=== Data listing ===

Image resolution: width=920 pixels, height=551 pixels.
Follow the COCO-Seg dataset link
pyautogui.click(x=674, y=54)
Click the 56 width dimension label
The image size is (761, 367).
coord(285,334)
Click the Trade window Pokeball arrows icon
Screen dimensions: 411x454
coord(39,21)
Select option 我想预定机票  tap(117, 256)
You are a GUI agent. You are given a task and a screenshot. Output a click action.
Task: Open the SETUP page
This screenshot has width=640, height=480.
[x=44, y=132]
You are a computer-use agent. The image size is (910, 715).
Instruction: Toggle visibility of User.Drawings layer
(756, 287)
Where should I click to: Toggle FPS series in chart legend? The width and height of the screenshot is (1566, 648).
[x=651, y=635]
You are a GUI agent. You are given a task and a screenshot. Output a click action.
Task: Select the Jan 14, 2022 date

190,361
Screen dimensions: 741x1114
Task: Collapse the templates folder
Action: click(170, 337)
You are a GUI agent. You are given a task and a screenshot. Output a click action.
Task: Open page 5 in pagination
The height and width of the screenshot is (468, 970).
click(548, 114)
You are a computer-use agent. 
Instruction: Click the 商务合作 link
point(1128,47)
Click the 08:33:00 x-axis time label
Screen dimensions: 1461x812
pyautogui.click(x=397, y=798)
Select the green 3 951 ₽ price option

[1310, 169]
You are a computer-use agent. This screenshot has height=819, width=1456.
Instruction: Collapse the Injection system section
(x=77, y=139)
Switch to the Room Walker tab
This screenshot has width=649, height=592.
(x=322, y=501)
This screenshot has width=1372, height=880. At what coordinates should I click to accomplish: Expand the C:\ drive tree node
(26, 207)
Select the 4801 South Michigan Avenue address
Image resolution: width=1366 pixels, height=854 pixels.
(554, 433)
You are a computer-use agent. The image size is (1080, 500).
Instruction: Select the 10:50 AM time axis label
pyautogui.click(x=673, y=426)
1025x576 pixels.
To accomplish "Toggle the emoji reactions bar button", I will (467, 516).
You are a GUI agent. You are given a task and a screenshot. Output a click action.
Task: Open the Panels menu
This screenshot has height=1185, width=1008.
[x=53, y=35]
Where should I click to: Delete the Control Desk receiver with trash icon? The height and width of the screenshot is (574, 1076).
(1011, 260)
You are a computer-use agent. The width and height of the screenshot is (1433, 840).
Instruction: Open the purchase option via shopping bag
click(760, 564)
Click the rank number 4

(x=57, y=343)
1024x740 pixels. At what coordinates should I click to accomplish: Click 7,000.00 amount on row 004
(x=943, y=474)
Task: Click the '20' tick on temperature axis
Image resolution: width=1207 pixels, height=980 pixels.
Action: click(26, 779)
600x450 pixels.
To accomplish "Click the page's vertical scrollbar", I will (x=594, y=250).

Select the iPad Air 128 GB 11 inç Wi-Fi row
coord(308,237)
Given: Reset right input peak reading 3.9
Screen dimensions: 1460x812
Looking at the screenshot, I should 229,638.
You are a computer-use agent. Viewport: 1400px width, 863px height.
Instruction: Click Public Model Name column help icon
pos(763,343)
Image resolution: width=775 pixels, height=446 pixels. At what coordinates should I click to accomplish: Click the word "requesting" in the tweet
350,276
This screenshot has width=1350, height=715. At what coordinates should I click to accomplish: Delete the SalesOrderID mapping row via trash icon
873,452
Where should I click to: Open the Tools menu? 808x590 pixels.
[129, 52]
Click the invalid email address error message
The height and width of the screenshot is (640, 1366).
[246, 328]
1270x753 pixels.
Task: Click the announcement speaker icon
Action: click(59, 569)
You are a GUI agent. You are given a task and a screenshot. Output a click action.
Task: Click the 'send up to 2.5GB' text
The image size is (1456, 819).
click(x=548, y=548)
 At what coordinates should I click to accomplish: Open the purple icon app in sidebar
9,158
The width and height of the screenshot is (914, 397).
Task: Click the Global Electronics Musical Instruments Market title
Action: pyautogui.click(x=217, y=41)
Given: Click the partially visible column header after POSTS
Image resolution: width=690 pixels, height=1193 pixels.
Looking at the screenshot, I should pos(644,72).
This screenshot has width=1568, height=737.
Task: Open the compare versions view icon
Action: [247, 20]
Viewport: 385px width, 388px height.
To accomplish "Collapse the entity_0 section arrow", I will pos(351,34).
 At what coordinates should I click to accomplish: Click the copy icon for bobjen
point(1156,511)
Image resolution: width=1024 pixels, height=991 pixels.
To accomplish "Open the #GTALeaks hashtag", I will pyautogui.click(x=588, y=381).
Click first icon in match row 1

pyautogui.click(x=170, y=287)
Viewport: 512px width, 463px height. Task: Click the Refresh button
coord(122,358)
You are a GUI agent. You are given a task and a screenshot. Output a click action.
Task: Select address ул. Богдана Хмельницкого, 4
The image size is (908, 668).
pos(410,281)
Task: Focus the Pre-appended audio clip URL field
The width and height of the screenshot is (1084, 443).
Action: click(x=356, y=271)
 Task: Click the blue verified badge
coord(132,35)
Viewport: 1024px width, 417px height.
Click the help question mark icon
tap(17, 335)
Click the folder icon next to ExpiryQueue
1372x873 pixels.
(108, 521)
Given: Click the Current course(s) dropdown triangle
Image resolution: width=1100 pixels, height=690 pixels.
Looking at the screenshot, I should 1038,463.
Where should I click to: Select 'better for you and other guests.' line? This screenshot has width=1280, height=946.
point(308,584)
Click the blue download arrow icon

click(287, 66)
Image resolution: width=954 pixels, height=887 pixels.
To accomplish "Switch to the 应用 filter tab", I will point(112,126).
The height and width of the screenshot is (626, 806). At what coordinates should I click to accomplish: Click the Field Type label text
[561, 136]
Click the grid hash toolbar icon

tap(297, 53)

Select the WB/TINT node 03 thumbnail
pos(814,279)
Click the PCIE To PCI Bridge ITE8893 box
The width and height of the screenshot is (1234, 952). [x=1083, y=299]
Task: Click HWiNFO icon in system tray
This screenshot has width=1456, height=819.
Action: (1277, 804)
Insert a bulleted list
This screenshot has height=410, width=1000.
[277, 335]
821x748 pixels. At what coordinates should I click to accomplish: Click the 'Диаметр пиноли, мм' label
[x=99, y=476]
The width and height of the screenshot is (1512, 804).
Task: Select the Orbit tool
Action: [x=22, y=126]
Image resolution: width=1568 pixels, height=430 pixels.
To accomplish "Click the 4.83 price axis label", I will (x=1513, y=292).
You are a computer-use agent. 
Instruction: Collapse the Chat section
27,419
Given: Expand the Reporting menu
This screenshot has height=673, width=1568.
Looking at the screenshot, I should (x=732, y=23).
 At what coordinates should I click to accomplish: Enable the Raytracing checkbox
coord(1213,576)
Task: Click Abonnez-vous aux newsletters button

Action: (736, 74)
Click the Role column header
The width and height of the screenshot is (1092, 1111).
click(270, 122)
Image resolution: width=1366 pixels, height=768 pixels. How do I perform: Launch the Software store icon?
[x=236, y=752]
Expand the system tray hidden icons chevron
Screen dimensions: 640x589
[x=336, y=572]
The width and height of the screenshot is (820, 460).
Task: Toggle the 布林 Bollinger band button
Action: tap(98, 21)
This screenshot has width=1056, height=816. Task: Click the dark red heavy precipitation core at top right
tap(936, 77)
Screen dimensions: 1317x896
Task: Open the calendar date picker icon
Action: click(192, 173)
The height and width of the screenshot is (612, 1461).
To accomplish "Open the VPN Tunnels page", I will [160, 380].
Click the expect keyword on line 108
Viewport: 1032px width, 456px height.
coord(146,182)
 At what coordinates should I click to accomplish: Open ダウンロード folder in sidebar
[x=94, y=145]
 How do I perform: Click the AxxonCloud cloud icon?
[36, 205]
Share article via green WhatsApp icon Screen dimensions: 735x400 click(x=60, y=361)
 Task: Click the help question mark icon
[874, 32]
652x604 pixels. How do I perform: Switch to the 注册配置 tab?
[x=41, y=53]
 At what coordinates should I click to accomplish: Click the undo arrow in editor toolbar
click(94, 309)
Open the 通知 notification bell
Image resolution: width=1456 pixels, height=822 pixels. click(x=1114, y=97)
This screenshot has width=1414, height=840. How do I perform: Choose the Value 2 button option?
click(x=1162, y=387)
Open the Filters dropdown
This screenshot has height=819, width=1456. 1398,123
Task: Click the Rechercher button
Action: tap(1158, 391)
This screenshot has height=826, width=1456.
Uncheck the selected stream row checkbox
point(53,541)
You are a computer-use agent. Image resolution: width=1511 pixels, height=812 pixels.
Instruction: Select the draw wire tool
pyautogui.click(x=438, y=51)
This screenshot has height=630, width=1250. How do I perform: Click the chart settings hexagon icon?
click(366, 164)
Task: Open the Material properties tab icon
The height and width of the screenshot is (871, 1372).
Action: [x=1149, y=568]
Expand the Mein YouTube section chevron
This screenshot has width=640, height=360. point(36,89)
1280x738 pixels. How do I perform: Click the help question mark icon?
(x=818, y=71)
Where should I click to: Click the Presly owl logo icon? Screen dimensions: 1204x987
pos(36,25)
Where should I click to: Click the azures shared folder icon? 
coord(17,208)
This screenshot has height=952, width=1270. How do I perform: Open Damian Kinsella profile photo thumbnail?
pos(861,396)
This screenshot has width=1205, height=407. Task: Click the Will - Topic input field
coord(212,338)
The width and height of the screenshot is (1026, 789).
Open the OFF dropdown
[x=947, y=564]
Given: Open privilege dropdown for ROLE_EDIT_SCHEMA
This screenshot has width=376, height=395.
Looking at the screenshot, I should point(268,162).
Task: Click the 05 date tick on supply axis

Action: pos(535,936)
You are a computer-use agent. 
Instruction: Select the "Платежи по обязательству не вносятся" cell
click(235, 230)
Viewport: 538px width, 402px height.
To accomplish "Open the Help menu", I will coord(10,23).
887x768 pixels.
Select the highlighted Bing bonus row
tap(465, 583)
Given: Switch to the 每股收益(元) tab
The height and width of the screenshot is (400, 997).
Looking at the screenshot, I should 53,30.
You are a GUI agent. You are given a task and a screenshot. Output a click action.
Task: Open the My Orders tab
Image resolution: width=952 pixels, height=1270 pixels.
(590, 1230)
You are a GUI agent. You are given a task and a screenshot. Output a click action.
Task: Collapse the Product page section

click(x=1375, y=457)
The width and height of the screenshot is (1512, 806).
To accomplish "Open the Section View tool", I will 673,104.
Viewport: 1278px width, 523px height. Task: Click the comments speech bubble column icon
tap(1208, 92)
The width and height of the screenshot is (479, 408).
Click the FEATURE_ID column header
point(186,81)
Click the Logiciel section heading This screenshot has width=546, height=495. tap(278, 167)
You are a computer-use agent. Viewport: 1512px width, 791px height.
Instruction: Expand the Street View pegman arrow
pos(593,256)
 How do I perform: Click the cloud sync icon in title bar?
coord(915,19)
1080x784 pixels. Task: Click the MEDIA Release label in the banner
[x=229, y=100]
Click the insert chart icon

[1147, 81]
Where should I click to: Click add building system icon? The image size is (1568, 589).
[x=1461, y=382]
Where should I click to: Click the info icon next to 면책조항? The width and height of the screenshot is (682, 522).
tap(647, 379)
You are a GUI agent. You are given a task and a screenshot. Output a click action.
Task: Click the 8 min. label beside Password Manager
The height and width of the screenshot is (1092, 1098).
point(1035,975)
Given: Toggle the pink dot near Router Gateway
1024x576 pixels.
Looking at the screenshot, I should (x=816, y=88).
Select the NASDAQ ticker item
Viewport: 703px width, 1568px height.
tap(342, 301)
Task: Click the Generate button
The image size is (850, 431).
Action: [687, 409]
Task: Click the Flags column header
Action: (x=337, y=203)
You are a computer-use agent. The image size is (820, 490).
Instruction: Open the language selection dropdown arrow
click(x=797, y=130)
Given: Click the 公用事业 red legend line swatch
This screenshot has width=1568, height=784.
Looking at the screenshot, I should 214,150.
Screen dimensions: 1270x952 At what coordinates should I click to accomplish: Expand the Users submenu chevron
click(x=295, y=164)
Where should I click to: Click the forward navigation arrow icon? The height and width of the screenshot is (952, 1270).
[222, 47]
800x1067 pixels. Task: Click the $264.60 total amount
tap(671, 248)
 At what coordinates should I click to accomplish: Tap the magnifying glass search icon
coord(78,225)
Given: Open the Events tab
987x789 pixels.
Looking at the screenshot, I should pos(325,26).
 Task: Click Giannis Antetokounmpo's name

=== The problem ===
Rewrite the rows as a numbered list, starting at the one that contains "This screenshot has height=630, width=1250." and ending at the one that contains "Looking at the screenshot, I should point(268,162).". Leave out any blank lines.

=== Answer to this problem ===
1. This screenshot has height=630, width=1250. How do I perform: Click the chart settings hexagon icon?
2. click(366, 164)
3. Task: Open the Material properties tab icon
4. The height and width of the screenshot is (871, 1372).
5. Action: [x=1149, y=568]
6. Expand the Mein YouTube section chevron
7. This screenshot has width=640, height=360. point(36,89)
8. 1280x738 pixels. How do I perform: Click the help question mark icon?
9. (x=818, y=71)
10. Where should I click to: Click the Presly owl logo icon? Screen dimensions: 1204x987
11. pos(36,25)
12. Where should I click to: Click the azures shared folder icon? 
13. coord(17,208)
14. This screenshot has height=952, width=1270. How do I perform: Open Damian Kinsella profile photo thumbnail?
15. pos(861,396)
16. This screenshot has width=1205, height=407. Task: Click the Will - Topic input field
17. coord(212,338)
18. The width and height of the screenshot is (1026, 789).
19. Open the OFF dropdown
20. [x=947, y=564]
21. Given: Open privilege dropdown for ROLE_EDIT_SCHEMA
22. This screenshot has width=376, height=395.
23. Looking at the screenshot, I should point(268,162).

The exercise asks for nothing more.